In some on-going research on linguistic features relating to clinical diagnosis and tracking, we've been looking at "lexical diversity". It's easy to measure the rate of vocabulary display — you can just use a type-token graph, which shows the count of distinct words ("types") against the count of total words ("tokens"). It's less obvious how to turn such a curve into a single number that can be compared across sources — for a survey of some alternative measures, see e.g. Scott Jarvis, "Short texts, best-fitting curves and new measures of lexical diversity", Language Testing 2002; and for the measure that we've settled on, see Michael Covington and Joe McFall, "Cutting the Gordian knot: The moving-average type–token ratio (MATTR)", Journal of quantitative linguistics 2010. More on that later.

For now, I want to make a point that depends only on type-token graphs.
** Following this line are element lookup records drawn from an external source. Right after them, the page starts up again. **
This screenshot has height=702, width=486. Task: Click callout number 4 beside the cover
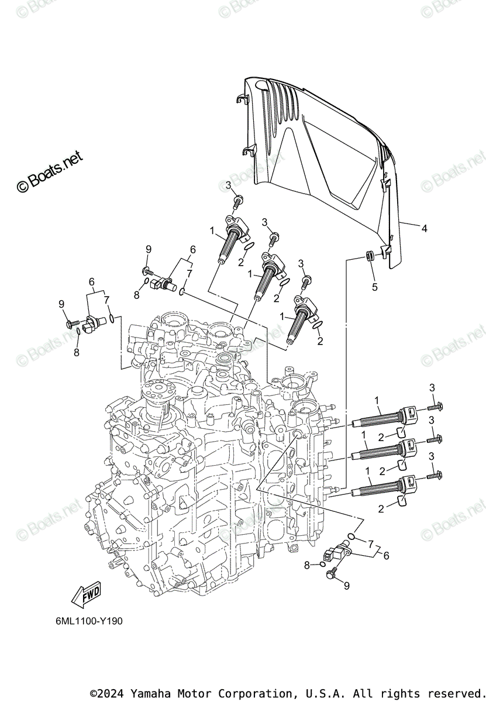425,229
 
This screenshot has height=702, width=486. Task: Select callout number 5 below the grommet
375,287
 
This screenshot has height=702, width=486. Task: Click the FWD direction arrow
85,596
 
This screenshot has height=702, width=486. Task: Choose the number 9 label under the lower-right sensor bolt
346,586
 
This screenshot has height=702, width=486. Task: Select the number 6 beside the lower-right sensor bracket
385,556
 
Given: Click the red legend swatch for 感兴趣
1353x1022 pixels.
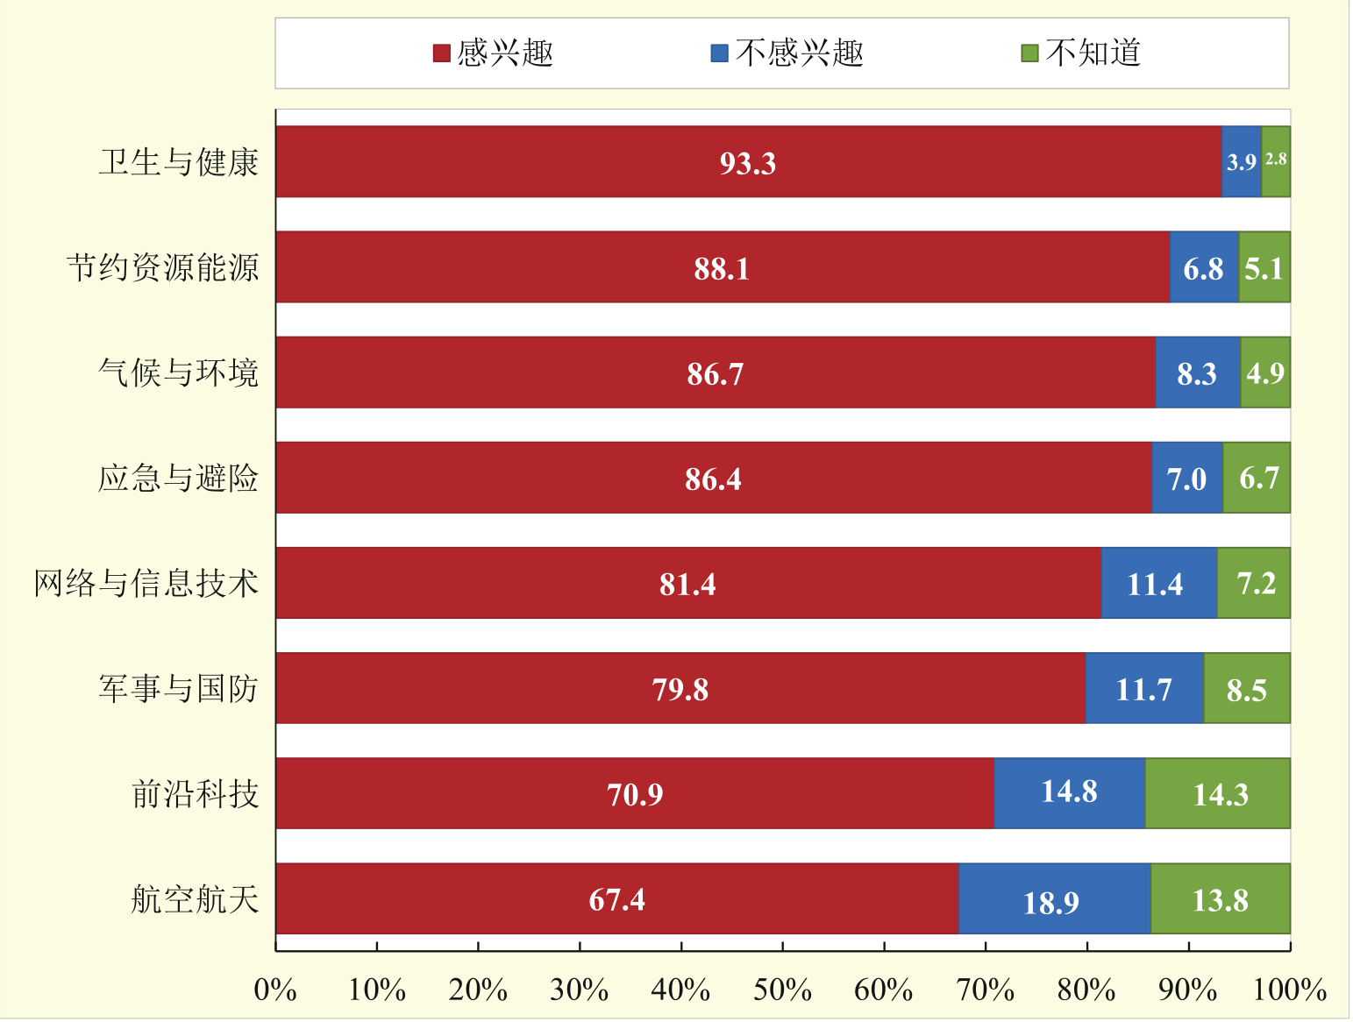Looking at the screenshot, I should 442,54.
Over time, I've accumulated a small private digital corpus of more than 100 English-language fiction titles, from Tristram Shandy forward to 2019. It's clear that different authors have different characteristic rates of vocabulary display, and for today's post, I want to present the authors in my collection with the highest and lowest characteristic rates.
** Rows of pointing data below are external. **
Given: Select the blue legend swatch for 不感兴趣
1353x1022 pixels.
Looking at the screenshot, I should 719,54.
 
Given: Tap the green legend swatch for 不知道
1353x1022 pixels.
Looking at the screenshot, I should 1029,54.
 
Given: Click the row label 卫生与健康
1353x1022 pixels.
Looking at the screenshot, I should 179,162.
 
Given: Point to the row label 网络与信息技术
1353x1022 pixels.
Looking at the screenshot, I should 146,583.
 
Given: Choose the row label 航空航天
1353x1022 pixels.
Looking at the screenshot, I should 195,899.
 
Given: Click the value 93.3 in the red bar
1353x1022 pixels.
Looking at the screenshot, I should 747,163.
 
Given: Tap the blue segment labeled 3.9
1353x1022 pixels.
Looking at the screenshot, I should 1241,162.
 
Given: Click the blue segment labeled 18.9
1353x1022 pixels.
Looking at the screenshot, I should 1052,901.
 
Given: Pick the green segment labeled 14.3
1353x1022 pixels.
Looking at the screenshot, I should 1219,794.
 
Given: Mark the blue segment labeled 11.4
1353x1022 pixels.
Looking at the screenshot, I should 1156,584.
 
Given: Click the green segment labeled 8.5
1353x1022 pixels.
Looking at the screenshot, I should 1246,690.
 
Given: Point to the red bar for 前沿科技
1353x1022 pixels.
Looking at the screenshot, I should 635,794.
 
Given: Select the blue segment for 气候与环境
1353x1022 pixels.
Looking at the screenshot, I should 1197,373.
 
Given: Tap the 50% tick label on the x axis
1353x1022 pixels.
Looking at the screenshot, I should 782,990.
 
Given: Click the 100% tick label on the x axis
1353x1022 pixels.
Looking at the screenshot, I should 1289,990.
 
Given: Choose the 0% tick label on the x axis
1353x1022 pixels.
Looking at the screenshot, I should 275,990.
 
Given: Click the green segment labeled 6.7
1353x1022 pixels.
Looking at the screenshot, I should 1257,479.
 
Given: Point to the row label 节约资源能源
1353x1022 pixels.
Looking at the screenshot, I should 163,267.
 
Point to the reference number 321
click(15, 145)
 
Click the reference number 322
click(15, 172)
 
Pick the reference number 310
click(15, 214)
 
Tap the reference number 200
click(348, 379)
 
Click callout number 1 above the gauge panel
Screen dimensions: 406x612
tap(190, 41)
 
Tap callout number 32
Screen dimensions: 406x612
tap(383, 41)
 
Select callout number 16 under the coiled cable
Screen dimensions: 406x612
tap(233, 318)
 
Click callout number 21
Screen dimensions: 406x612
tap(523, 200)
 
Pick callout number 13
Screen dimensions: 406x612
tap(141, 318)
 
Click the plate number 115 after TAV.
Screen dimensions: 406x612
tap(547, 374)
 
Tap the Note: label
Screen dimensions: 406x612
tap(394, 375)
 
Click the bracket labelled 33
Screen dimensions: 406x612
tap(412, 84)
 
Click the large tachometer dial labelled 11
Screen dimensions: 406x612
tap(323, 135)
Thomas Pynchon registers the highest rates, and Ernest Hemingway the lowest:

The unfolding of the type-token graph depends on the author's style, but also on changes in topic introducing new words. So it's worth comparing the same plots after randomly permuting each book's words:

The type-token plots for the randomly-permuted texts are smoother, but otherwise similar. We can see a more articulated effect of differences due to changing style and topic by comparing Hemingway with the Bible:

Note: In analyzing the King James Bible, I removed the verse numbers, so that

01:001:001 In the beginning God created the heaven and the earth. 01:001:002 And the earth was without form, and void; and darkness was upon the face of the deep. And the Spirit of God moved upon the face of the waters. 01:001:003 And God said, Let there be light: and there was light. 01:001:004 And God saw the light, that it was good: and God divided the light from the darkness. 01:001:005 And God called the light Day, and the darkness he called Night. And the evening and the morning were the first day.

becomes

In the beginning God created the heaven and the earth. And the earth was without form, and void; and darkness was upon the face of the deep. And the Spirit of God moved upon the face of the waters. And God said, Let there be light: and there was light. And God saw the light, that it was good: and God divided the light from the darkness. And God called the light Day, and the darkness he called Night. And the evening and the morning were the first day.